- EXERCISE:
The expected output is the line with "Viewport: 579px width, 391px height." followed by every remaining line of the entries, all repeated exactly.

(Data excerpts)
- Opening Delimiter -
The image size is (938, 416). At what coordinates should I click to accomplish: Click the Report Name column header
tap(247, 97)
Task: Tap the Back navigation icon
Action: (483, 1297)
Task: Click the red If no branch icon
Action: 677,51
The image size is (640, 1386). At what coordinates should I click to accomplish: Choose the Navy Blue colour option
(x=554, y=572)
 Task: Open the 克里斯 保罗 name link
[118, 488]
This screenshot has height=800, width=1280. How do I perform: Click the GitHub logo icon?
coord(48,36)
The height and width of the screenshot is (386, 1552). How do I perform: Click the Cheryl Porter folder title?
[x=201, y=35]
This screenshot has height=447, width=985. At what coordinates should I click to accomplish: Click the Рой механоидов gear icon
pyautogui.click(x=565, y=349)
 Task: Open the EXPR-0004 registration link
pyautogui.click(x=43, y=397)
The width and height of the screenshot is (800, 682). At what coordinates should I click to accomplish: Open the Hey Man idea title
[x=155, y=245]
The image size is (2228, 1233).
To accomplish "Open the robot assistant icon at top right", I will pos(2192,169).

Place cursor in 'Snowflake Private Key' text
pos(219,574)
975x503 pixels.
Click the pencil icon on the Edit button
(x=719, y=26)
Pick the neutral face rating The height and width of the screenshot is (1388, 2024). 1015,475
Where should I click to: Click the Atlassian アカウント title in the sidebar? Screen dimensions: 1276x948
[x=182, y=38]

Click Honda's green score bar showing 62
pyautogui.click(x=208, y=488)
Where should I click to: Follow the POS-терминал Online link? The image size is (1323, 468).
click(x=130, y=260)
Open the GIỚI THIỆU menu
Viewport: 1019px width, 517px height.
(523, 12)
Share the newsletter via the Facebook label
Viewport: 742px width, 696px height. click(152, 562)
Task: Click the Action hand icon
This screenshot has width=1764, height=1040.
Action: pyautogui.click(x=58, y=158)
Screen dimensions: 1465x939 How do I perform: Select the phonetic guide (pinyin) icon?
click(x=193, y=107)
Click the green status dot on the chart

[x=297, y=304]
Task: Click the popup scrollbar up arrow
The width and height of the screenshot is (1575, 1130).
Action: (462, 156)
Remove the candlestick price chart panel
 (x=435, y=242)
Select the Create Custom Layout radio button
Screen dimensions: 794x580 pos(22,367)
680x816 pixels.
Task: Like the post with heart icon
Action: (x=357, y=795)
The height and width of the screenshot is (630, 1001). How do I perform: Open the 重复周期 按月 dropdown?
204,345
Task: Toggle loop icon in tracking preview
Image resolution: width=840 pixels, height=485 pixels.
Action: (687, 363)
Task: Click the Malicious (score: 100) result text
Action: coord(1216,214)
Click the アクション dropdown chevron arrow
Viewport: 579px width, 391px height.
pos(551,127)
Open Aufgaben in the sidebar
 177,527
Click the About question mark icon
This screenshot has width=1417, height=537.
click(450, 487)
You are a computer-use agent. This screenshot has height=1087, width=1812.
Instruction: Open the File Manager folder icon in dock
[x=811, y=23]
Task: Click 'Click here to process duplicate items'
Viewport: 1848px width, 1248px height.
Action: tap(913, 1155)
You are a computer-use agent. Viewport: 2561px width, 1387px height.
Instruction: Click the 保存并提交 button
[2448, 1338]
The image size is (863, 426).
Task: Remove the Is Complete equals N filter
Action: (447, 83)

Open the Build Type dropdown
- Closing Delimiter -
- TASK SOLUTION:
Viewport: 579px width, 391px height.
pos(551,127)
Open Aufgaben in the sidebar
 177,527
Click the About question mark icon
This screenshot has width=1417, height=537.
click(450, 487)
You are a computer-use agent. This screenshot has height=1087, width=1812.
Instruction: Open the File Manager folder icon in dock
[x=811, y=23]
Task: Click 'Click here to process duplicate items'
Viewport: 1848px width, 1248px height.
Action: tap(913, 1155)
You are a computer-use agent. Viewport: 2561px width, 1387px height.
Instruction: Click the 保存并提交 button
[2448, 1338]
The image size is (863, 426).
Task: Remove the Is Complete equals N filter
Action: (447, 83)

Open the Build Type dropdown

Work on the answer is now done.